### Provided entries
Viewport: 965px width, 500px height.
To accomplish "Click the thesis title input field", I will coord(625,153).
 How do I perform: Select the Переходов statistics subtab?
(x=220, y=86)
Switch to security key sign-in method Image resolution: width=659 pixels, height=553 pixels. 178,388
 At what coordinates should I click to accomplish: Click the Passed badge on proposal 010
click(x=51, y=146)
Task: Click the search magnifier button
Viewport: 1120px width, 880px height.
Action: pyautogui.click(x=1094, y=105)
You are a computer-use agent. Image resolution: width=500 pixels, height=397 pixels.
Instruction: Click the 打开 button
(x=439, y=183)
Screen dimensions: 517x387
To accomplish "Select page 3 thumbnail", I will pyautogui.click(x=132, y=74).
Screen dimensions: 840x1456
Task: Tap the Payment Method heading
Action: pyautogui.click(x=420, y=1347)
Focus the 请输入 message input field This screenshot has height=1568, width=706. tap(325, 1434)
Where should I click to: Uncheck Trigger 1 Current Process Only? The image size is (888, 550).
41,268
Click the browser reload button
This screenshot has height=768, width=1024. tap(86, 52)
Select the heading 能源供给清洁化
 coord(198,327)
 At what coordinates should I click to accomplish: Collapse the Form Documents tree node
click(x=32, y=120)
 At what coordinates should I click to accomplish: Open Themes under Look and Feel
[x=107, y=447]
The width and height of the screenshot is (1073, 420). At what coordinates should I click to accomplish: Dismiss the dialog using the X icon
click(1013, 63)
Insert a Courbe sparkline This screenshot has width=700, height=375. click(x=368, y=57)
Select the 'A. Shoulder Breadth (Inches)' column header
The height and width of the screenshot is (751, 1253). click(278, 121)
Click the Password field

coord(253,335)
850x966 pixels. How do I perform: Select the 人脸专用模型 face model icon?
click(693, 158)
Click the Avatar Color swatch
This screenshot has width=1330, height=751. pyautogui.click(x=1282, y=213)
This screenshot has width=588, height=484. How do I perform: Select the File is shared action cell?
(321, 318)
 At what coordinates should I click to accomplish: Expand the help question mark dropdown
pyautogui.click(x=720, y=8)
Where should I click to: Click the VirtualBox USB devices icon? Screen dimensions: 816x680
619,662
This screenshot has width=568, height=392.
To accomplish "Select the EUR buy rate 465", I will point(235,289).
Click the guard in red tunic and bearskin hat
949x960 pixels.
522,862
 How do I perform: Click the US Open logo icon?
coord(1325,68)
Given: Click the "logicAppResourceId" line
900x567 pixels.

### Work required
In the entries above, find each line with the string "resolution" and copy it.

### Your response
Switch to security key sign-in method Image resolution: width=659 pixels, height=553 pixels. 178,388
You are a computer-use agent. Image resolution: width=500 pixels, height=397 pixels.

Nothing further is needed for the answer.